Road Trip

People & Digital Gadgets

Coffee gets all 6 of us started!
My work consists of two primary elements:  People and plenty of administration.  I don't know what I would do without relationships or my laptop.  Last Friday night I said goodnight to my laptop for three days after I decided to leave it on my desk rather than take it with me on a business trip to northeastern Washington.  I've just powered it up this morning so that that I can begin writing this blog.  It's been asleep for three days ... although its seemed like three weeks to me!  I don't dare open up my email inbox yet.  That will be a medium sized administrative mountain for me to climb and would distract me enough that I would lose the words that are exercising randomly inside of my head from the road trip we have just experienced.

Thirty minutes down the highway Saturday morning I discovered that I have my Smart Phone on the charger in my office!  One more administrative device that would not be making the trip with me.  I've learned that these latest generation of phones don't only make calls, but have the capacity to retrieve, read, and respond to emails, keep a calendar updated and revised, take photos and videos, and notify me of posts my friends make on Facebook.  Without the phone and the laptop my focus really would be much better directed toward two major connections we would have with people ... first in Spokane and lastly in Newport.

The road trip not only included my best friend, Pam, but four teenage girls ... all of whom have been to Uganda.  I soon discovered that they would provide a third unplanned people connection!  Not only was our destination packed with people time, but both 8 hour journeys there and back were relationship intensive too.  It was so refreshing/stretching to be engaged in a 90 minute conversation with three young ladies around the celebration of who they are in Christ and and the exploration of what He may have in mind for their lives next.  You can get an impression of that discussion by reading My Uganda Days written by my oldest granddaughter (soon to be 19), Blair.

Bruce, Terry, Vicki, and Pam
Our first appointment was 2 PM Saturday at Mustard Seed Restaurant in Spokane.  We meet with seven people over Asian cuisine to talk about the completion of the recording project NGM has with The Dove Voice Band.  Eight English songs and one Swahili song had been recorded by the band in Kampala last summer.   We returned to the States the middle of September with the digitized data files for all nine songs.  Our media savvy son, Dawson, and a studio sound engineer have worked on final editing and remixing of the songs so they will be ready for printing.  Our meeting over lunch was to talk with people who had heard about this project and volunteered to print 1000 copies of the None Like You CD ... for FREE!  Before lunch was over they requested that we also send them the print ready files for the jacket back and front cover, along with liner notes, and they would see that the project would be finished before Christmas!

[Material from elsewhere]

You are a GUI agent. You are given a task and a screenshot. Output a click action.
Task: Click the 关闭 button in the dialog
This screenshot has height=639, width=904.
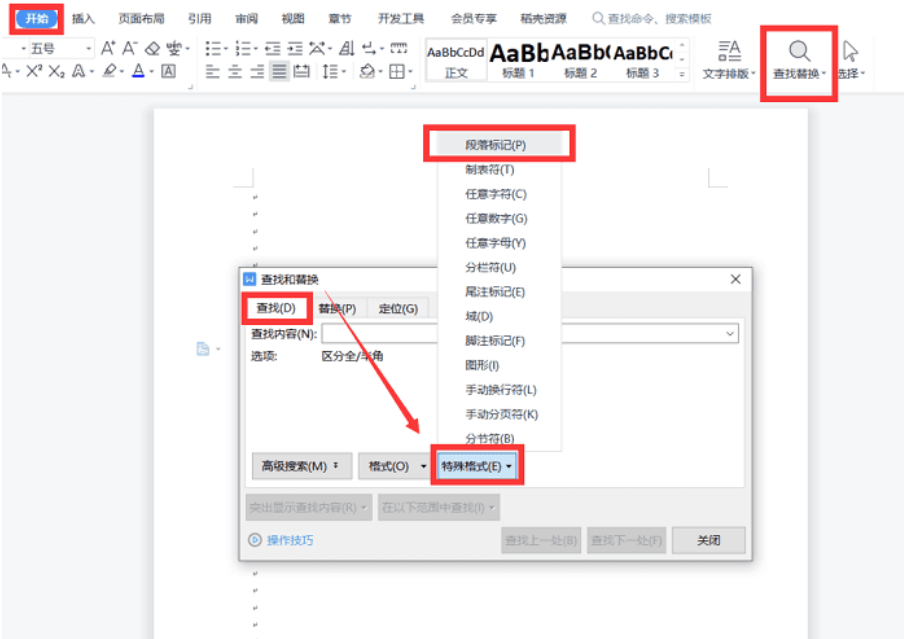tap(708, 540)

Our delightful time with these people was terminated when one of them noticed that it was snowing outside.  Vicki encouraged us to hit the road since we were driving even further north, towards the Canadian border, and darkness was soon falling. Adventure seems to be a way of life for us and I love it.

Tim & Denise
As I left the shelter of the parking garage for the snow filled streets I wondered if the limited visibility, and my memory of being on this road only one time before, would be adequate to get us to the home of our host ... which was up on a mountain as well.  I borrowed a cell phone from my granddaughter Blair and instructed her to dial 411 to retrieve the number of our host in order to get their street address.  I also instructed her to dig into the console, find, and turn on the GPS Pam and I were given (thank you so much James and Joetta Fort of Arvada, Colorado) on a road trip two years ago.  With the accurate assistance of this one and only piece of technological equipment  at our disposal, we drove to our location where Danny Pontius and his parents, Denise and Tim, were waiting to host us for the next two nights.

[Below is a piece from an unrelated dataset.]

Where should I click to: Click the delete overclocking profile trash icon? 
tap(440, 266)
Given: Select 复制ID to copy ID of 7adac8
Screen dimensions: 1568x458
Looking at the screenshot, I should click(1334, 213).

Bulletin Board featuring Sera's Caring Place
Danny, their second born son, responded to an invitation to come to Uganda which I gave at at a high school camp the summer  of 2009 and arrived in Jinja in December of that year to stay with us for a month.  This 21 year old has been in 21 countries in his young life already, but it was the first African nation for him.  Danny has never personally met Sera Kasonga, of Sera's Caring Place.  But after exposure to her story and work, shared with his church and family about the amazing work she does for her 20 off-the-street sons.  They requested photos and more information from Next Generation Ministries.  Their love for Sera and her work and their  relationship with her began without even one face to face connection with her.

Necessary Administration
Now Pam and I found ourselves at Dalkena Community Church to explore the possibility of and some specific plans for a short term mission trip for them to Uganda in 2012.  We .... Blair, Hannah, and I ... shared with the young people and adults in the Sunday School hour.  We showed our latest NGM video in the morning service and encouraged the church to become a part of the Lord's work in Sera's Caring Place.  A meal was shared after the service and then Pam and I fielded questions with the group interested in making the trip to Uganda for the congregation.  We had a delightful time with the church for the better part of Sunday.  At least one team will be coming next year and, who knows, possibly two.

Now it is back to administrative work for two days before Pam and I leave for another three day adventure ... this one in Tucson, Arizona.  People and administration ... working together as our means to discover and display the glory of Jesus.